Text block:
After marriage, GOD has put us into accepting his challenge. Financially, emotionally, and spiritually. We have gone through the ups and downs. These 3 yrs+ has been full of challenge. But I believe that things happened for a purpose. It makes us stronger and better. In the first 2 yrs of marriage, we have decided not to have kids first because financially we are still not stable. There are the house, the renovations and furniture, the cars, the bills etc. Living on our own had made us realized that our parents had done so much for us without us realizing it. Suddenly the questions of who is going to pay the bills, how much $ do we have to do this and that, whose turn to clean the house and arguments like I want it to look like this and that, where did you put the stuff...all came together.
Well my friends, if you think this will go away, it wont! But, the good news is, we learn to sit down and plan, communicate, and set priorities. Thank GOD that we are much better now. Sometimes little arguments can't be avoid but I guess it adds spices into our life.
And then, when we finally got settled down and wanted to have kids, we never expected that things will turn out the other way. 2 miscarriages in 2 yrs, with a cyst operation in between that got me in and out of hospital a few times is not something that we will foresee or expect. Emotionally, we were hurt. I was quite down after my 2nd miscarriage which was recently in April. Having thought that the pregnancy was good, with morning sickness and passed the 1st trimester, I really thought this is going to be it. And suddenly, one day after my doctor visit, I wasn't feeling too well and with tummy pain towards the evening and night, I finally didn't managed to get through. It happened in my own bedroom after the ward doctor sent me home when I went in in the early morning at 3+a.m. She says there is nothing that she can do except for me to lye straight on the bed. 30 mins after I reached home, my baby came out and my hubby, sister, aunt and uncle opposite had to carry me down from the stairs and send me to the hospital again. It was such a trauma that I wouldn't want to go through the experience again. ( I thought I told myself the 1st time I had my miscarriage, same symptom, same result )

[Saved entries]
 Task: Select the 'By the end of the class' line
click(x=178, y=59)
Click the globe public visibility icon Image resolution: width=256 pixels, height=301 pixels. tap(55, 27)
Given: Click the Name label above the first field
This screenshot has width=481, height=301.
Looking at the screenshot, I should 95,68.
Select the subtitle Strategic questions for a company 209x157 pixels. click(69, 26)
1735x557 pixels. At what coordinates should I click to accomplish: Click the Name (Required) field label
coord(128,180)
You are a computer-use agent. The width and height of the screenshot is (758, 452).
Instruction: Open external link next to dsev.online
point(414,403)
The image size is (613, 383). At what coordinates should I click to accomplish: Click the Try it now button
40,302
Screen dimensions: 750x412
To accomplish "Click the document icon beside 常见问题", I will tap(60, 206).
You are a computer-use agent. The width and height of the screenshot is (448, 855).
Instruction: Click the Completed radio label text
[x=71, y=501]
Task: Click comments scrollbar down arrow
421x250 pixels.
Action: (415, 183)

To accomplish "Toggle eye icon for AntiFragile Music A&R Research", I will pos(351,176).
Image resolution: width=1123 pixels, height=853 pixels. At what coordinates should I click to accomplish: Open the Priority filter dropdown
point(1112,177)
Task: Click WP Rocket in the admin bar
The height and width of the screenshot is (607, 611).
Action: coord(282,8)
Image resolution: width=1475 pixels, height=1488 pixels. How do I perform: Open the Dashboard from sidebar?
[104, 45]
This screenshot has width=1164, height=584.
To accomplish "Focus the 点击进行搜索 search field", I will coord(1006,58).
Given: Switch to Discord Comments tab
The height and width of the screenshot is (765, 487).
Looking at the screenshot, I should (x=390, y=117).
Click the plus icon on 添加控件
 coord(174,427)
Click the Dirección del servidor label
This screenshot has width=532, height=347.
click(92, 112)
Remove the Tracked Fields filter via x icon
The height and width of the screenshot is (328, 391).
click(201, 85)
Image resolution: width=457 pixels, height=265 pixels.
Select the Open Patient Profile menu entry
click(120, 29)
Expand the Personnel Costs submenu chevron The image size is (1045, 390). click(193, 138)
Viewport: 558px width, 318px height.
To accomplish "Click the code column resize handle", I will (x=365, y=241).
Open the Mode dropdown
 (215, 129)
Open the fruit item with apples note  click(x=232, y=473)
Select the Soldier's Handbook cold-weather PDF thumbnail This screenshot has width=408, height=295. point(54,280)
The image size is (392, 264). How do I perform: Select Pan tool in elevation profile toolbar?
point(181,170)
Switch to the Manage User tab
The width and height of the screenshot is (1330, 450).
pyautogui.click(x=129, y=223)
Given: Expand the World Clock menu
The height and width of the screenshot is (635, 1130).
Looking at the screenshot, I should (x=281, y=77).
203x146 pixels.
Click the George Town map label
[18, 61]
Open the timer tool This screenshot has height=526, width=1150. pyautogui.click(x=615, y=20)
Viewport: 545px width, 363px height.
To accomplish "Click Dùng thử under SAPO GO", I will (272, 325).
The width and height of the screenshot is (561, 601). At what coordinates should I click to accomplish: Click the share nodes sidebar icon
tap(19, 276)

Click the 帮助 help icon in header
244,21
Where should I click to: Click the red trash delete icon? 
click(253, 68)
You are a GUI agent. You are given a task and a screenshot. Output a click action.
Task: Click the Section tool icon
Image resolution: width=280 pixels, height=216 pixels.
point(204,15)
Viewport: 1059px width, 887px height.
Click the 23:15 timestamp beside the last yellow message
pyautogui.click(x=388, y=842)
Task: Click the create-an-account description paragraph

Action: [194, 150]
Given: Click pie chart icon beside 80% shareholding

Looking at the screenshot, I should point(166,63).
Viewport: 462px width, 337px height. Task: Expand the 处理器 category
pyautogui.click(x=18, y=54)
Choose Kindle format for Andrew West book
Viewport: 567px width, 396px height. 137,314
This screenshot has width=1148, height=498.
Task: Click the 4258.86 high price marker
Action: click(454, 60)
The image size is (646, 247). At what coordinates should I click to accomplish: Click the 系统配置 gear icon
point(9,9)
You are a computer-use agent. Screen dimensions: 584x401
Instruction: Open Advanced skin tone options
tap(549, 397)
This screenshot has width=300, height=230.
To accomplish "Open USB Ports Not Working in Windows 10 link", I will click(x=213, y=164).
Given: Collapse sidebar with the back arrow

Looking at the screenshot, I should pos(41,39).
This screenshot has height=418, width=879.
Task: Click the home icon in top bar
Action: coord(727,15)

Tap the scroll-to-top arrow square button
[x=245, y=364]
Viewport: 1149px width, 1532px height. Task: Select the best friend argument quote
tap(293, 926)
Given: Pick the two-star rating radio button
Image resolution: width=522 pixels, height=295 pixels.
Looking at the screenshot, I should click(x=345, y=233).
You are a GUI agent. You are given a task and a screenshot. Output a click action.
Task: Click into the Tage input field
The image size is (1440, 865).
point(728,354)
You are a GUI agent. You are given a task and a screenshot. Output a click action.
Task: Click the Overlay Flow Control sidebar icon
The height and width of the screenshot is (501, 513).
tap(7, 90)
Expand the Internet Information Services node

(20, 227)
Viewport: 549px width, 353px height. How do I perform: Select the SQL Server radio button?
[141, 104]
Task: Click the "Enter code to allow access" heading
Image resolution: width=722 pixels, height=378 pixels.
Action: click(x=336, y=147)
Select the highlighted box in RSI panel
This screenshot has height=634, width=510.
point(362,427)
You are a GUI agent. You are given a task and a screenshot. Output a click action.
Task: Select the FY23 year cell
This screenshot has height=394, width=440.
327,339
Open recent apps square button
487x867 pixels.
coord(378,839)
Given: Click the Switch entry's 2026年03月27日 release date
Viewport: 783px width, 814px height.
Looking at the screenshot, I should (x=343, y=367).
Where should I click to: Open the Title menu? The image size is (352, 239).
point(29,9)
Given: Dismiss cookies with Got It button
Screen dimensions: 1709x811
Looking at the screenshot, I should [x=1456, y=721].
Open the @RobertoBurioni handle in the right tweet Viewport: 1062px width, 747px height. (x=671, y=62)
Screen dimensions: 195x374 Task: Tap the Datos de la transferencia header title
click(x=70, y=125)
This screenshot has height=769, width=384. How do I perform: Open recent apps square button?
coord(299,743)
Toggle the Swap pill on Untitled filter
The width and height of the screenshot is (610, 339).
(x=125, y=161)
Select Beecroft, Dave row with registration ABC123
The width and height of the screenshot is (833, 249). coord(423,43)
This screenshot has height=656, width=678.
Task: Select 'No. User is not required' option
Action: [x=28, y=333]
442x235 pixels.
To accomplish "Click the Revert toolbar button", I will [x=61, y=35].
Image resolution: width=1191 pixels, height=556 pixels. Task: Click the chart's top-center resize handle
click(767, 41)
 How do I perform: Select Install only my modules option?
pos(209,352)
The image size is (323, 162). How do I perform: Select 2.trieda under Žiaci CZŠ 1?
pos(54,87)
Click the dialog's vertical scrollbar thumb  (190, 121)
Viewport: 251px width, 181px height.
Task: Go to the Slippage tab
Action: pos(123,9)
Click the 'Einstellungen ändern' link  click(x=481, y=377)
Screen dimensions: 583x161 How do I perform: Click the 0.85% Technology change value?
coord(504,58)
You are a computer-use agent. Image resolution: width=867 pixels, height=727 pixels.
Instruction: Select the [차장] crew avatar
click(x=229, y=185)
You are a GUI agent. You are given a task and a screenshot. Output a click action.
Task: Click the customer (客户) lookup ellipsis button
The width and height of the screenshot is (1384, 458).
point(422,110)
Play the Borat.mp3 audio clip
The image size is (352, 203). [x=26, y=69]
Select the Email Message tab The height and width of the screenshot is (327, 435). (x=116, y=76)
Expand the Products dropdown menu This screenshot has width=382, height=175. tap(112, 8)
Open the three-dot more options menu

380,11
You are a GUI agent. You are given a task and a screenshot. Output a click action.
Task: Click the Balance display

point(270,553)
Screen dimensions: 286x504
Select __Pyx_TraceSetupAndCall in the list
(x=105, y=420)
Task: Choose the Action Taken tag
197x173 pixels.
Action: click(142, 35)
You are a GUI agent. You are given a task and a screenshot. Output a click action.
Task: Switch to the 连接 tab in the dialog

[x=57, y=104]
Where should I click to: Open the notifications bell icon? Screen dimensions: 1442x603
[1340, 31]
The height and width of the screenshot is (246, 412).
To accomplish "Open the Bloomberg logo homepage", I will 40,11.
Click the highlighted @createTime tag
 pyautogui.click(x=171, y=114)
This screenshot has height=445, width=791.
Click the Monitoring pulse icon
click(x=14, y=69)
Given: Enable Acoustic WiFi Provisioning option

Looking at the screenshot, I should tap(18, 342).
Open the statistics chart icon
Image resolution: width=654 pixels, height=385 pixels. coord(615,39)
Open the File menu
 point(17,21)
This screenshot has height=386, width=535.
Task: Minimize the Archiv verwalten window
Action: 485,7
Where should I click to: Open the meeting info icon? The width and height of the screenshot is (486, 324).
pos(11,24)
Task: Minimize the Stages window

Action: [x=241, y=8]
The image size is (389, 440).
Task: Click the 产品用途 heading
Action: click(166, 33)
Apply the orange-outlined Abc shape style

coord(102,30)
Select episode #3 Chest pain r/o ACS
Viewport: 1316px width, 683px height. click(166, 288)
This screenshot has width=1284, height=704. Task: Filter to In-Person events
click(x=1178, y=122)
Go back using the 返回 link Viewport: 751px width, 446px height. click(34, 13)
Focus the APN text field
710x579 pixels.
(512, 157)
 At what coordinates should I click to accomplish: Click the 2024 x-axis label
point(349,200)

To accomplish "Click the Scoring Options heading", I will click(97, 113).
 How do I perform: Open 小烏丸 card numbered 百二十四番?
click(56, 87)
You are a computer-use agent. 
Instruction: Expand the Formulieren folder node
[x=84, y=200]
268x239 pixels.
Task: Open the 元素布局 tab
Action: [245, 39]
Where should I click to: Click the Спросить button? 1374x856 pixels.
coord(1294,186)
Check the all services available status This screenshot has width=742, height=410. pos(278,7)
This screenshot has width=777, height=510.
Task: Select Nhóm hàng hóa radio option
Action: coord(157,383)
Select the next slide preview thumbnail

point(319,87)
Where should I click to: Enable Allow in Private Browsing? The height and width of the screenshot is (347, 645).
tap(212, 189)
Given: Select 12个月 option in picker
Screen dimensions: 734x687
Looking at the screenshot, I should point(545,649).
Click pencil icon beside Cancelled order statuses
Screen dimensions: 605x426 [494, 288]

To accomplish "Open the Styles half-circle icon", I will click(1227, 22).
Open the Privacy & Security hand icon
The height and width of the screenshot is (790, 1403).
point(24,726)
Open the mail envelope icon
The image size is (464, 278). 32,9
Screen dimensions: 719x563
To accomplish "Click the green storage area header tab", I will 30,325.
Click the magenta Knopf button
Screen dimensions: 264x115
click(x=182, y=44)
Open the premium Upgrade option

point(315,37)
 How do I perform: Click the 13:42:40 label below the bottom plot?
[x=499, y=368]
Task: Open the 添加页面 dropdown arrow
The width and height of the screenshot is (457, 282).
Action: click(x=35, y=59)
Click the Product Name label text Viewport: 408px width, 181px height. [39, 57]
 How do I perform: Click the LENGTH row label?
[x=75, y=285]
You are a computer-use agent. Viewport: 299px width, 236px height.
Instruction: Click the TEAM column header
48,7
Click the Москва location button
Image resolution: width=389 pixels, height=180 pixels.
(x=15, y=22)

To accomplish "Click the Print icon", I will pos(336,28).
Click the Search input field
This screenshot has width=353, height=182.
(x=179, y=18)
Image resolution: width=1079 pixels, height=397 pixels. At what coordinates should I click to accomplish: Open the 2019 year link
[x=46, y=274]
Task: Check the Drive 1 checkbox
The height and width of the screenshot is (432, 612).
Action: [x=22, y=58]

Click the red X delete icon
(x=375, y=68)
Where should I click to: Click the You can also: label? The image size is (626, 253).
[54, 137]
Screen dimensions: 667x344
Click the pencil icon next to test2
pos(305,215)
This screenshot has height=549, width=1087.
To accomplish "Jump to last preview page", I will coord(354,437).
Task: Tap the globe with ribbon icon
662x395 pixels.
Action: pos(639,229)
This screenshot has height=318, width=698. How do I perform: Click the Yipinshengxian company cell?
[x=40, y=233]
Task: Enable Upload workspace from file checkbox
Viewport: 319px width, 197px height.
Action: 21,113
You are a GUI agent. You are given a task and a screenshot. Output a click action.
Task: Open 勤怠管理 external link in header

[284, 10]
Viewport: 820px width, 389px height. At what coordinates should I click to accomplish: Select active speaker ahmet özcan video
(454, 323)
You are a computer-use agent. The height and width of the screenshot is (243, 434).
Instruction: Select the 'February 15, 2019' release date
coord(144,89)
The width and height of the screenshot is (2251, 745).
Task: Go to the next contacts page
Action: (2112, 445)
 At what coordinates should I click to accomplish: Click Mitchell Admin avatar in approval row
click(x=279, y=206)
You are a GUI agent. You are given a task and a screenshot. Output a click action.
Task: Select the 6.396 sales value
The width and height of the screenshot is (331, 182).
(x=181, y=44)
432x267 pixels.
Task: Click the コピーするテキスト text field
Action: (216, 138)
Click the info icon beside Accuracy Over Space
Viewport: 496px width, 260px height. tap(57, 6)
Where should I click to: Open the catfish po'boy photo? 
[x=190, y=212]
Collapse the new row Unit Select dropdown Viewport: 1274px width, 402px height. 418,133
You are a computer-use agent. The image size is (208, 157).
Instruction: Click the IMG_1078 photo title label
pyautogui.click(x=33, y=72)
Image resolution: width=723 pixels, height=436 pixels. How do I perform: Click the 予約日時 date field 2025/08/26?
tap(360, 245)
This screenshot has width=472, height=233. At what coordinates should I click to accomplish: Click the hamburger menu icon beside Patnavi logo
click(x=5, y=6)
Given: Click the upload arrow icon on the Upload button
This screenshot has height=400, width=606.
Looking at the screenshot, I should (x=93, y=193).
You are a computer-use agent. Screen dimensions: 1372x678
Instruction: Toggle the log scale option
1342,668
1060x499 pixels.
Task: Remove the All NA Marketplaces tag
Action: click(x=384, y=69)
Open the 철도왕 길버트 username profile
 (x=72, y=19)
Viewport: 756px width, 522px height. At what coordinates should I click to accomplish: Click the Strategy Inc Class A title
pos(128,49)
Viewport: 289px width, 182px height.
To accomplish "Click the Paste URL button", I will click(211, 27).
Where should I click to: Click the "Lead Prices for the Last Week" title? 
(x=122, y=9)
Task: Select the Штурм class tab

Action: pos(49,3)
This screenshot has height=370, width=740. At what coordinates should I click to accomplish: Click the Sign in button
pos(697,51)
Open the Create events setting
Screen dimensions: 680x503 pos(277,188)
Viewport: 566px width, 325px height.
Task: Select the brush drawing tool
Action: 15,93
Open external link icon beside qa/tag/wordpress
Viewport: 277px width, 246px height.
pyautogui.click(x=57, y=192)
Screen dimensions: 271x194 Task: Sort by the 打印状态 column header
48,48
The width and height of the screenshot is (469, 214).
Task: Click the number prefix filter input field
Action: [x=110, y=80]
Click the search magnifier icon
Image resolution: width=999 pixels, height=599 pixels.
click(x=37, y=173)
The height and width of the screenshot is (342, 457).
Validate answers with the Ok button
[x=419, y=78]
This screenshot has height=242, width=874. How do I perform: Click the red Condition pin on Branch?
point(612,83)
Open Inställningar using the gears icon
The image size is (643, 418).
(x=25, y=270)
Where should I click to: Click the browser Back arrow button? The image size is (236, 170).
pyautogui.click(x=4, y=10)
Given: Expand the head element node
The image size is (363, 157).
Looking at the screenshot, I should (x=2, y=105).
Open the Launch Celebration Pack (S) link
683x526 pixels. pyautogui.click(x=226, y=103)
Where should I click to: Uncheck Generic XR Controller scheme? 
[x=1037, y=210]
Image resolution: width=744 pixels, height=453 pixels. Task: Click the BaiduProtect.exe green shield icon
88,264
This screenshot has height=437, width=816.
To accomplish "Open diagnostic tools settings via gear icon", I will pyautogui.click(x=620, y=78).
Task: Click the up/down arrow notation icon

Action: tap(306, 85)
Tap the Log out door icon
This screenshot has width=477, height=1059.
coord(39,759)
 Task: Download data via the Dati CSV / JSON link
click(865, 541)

Complete the following:
1. In the account of married life, why did the couple choose not to have kids during their first two years of marriage?
2. Please continue the account of married life, starting right after its final sentence.

Answers for the tasks:
1. They were still not financially stable.

2.
I remember 1 thing that my husband said when I had my miscarriage. He says, its OK. I'm more worried about you. "When the baby came out while the doctor was with you ( during my 1st miscarriage), all I want to do is just to come to you and see if you are OK". After my 2nd incident, he even asked me whether I would consider adopting a child as he doesn't want to see me going through the same pain again. Here is what I want to say dear, Thanks but its OK. I will keep trying. I am looking forward for my future kids. I know I'll definitely have a healthy baby, with your care, support, and prayers from family and friends.
Today, after 9 yrs, we are happy. We continue to strive and work hard for what we want in life, and we know where we are going in life. Things might not be ideal now, but with hope, we know that every day is meaningful to us and I love to be with this man forever.